KM:  What do you do with your time?

PK:  Write short stories, poems and letters, work on my MBA correspondence degree (paid for by family), read, exercise, and try to learn as much as I can.  I'm hoping my autobiography will help increase understanding of and help prevent juvenile violence and contribute to charities for at-risk kids.

KM:  How do you keep your sanity?

PK:  By staying busy and trusting in God.  I used to try to block out all thoughts about what happened and what will likely happen, but that's been impossible with writing my book.  Reopening those old wounds was difficult, but it was the only way to learn and heal.  In fact, I never would have done
it if I hadn't failed in my escape attempt.  So even though I wish I hadn't tried to escape, I'm actually glad, in a way, that I failed because real spiritual and character growth is worth much more than empty physical freedom.

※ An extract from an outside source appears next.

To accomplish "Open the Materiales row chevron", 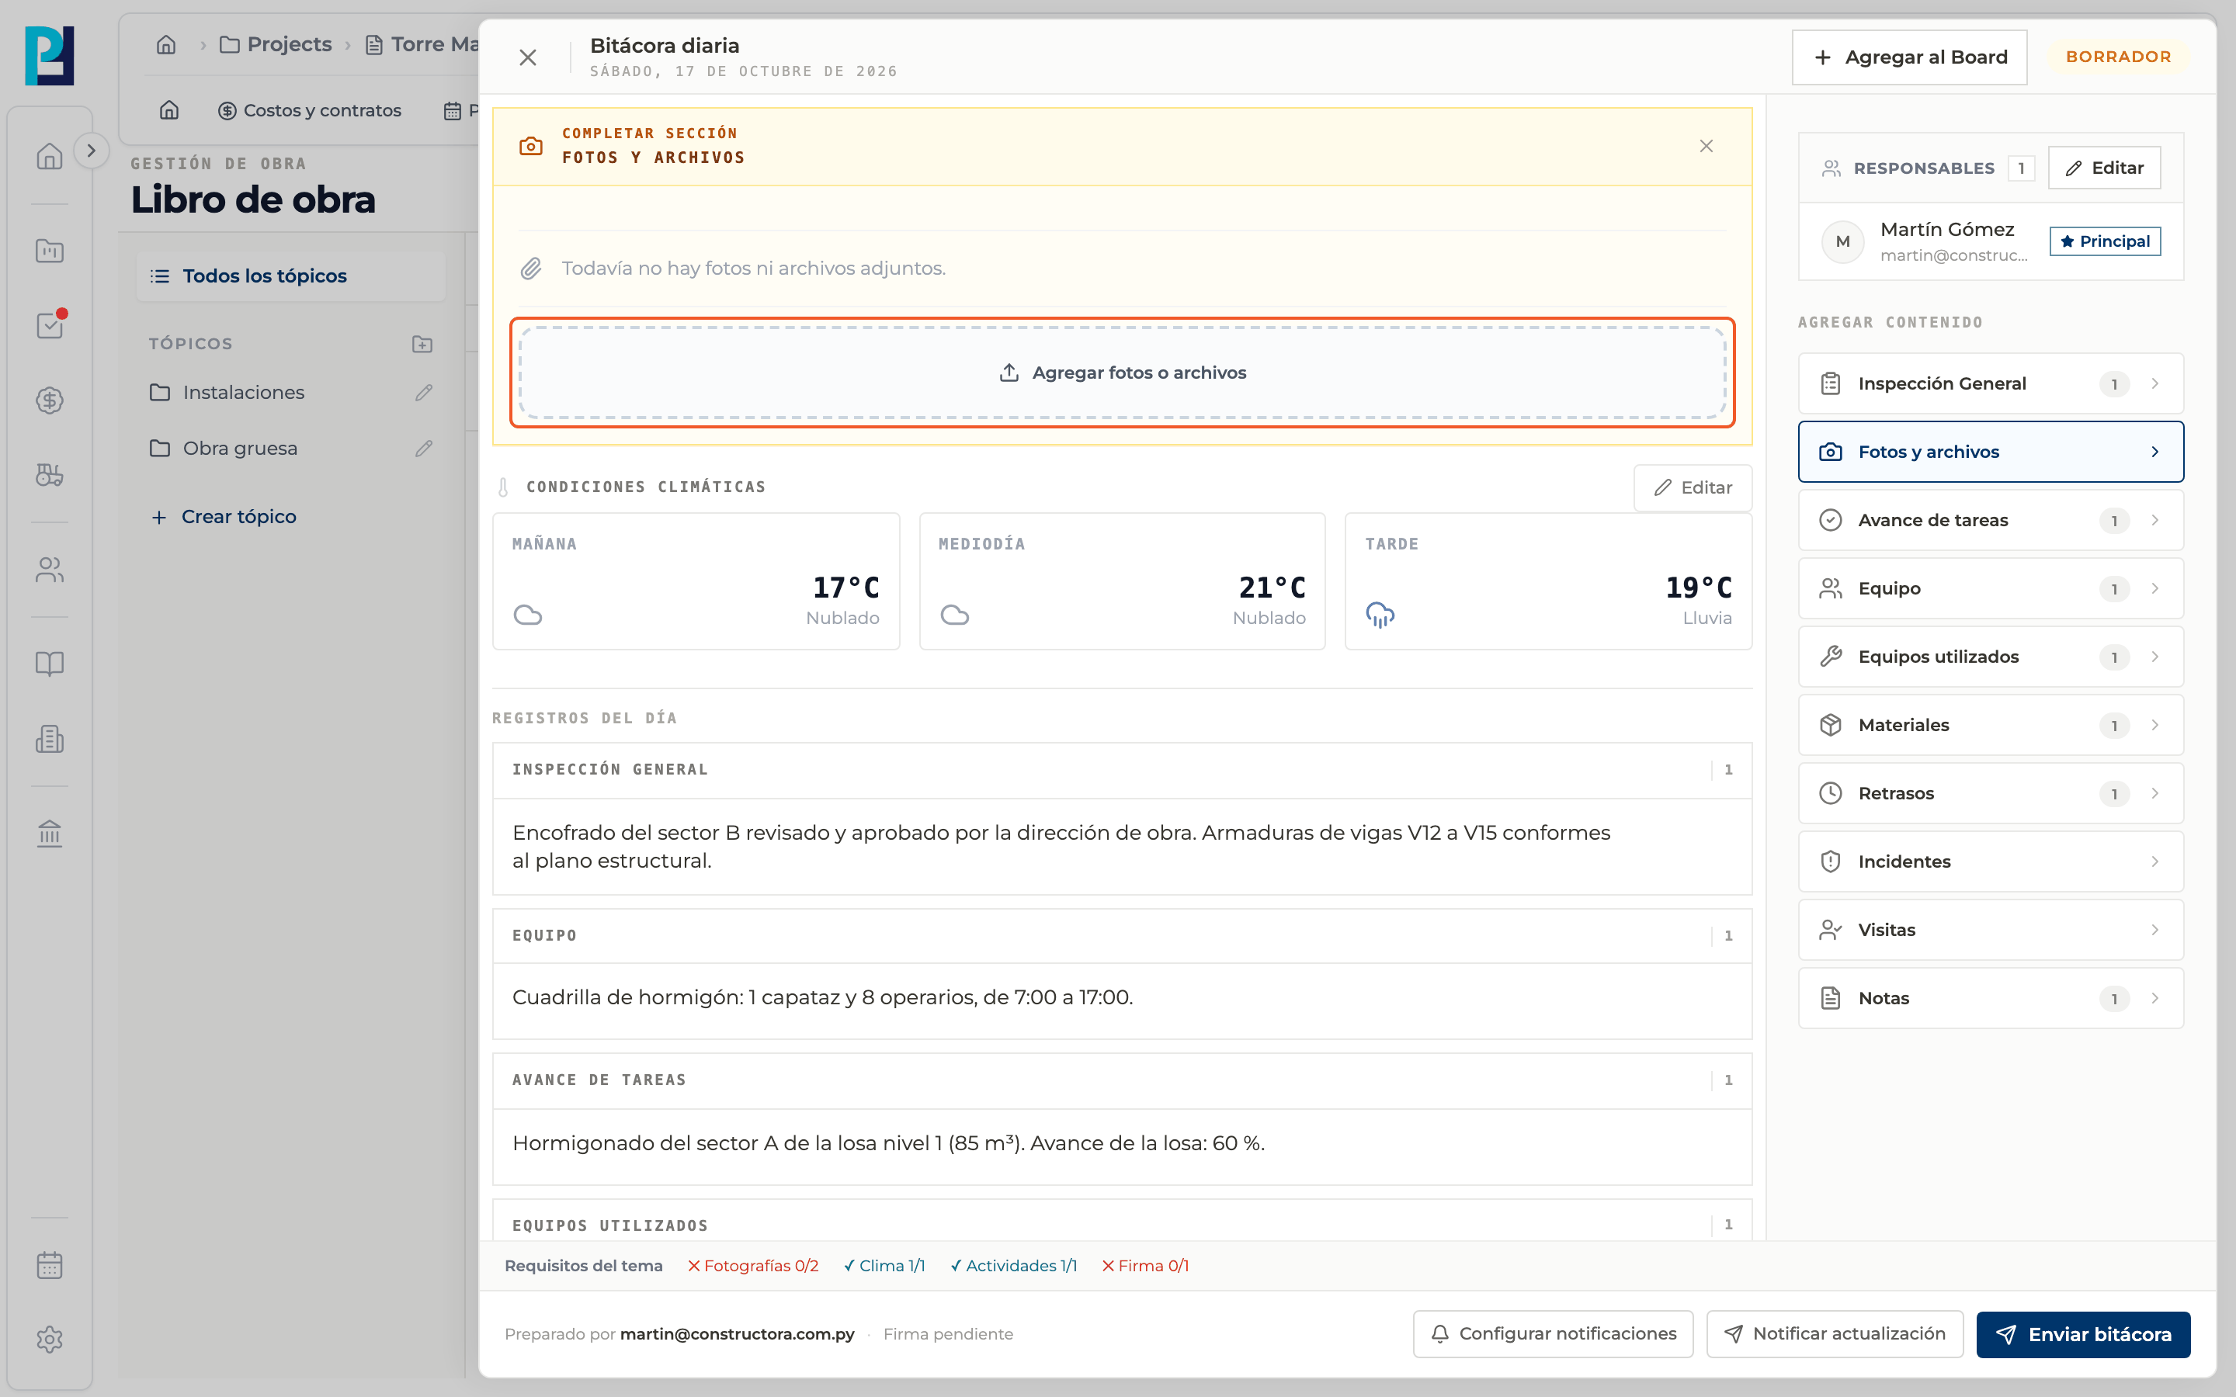I will (2155, 725).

KM:  What's your faith like now?

PK:  I believe that the purpose of life, true happiness, and oneness with God comes from faith and helping and loving others and finding fulfillment in your every day life, which is how I try to live my life now.

KM:  Anything you want to say to the world?

PK:  I'm more sorry than I can say.  I did a terrible thing and I deserve to be punished.  I would ask for forgiveness, but I don't want to put anyone who doesn't want to forgive me in the position of having to refuse.  They have a right to their anger.  I understand what I did and I wish more than anything in the world I could change it.

[Patrick Kinney recently published his autobiography, All the Rivers Run.]